= EXERCISE DETAILS =
For this exercise, restate word for word only the lines from the one containing "The width and" through the last line below. Pictures do not get copied.

= RECORDS FOR THE EXERCISE =
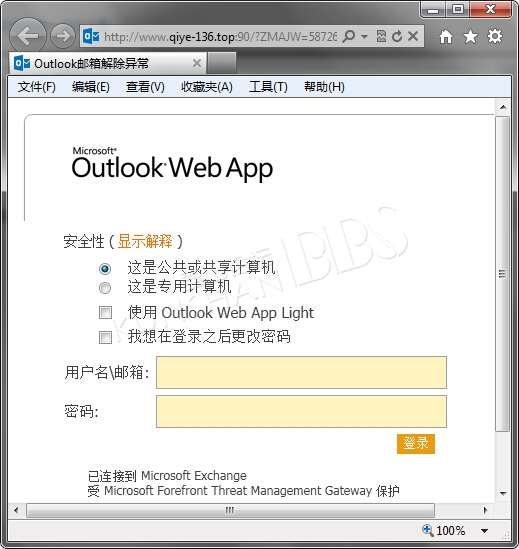The height and width of the screenshot is (549, 519).
Task: Toggle the compatibility view icon
Action: pyautogui.click(x=381, y=36)
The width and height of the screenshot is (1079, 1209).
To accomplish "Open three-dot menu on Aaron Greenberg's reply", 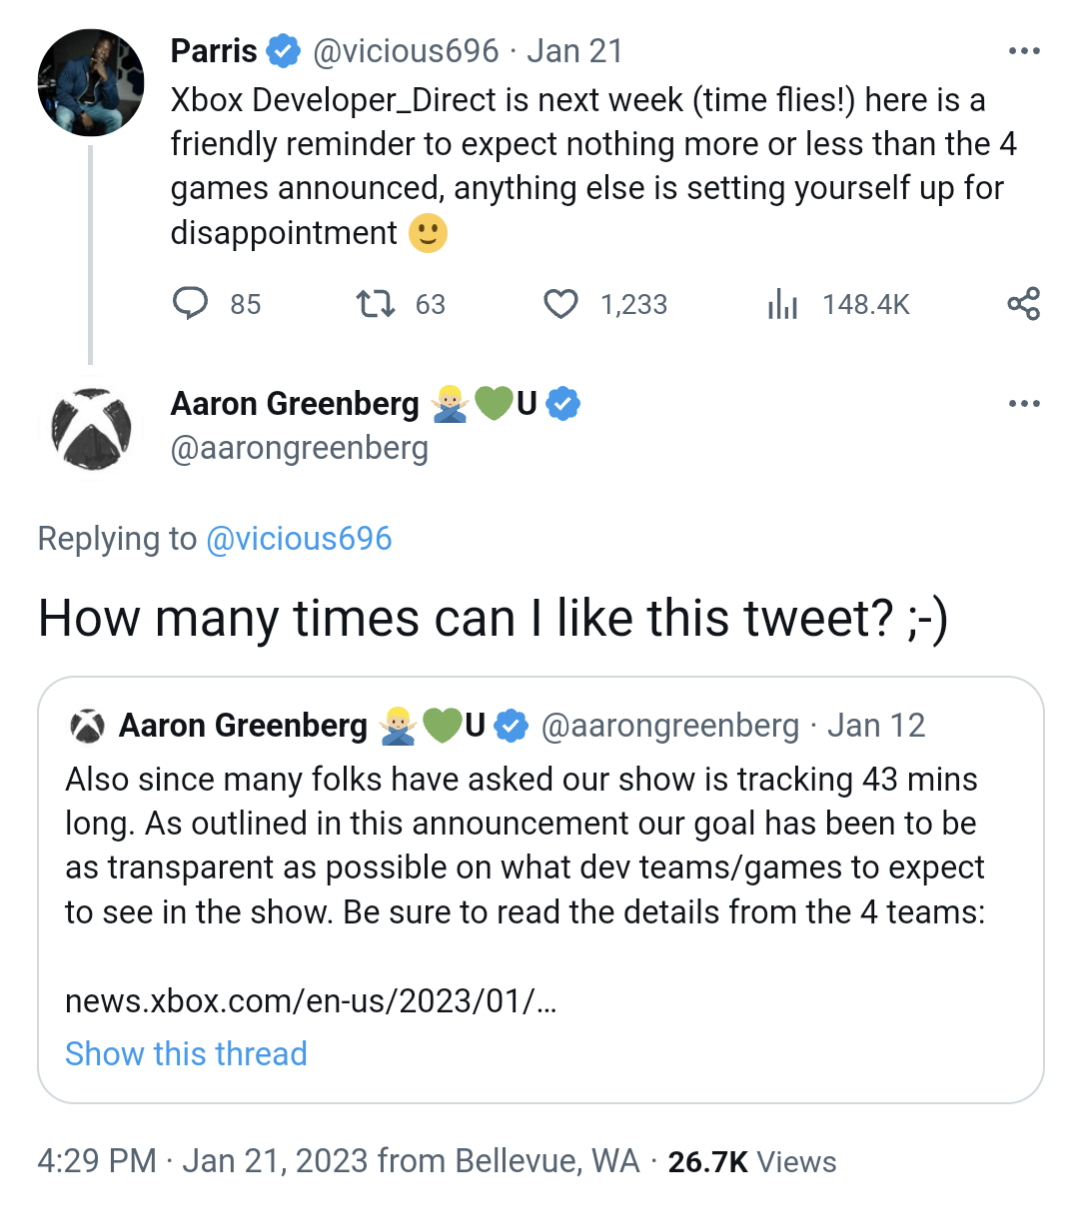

= ANSWER =
The width and height of the screenshot is (1079, 1209).
To accomplish "Open three-dot menu on Aaron Greenberg's reply", 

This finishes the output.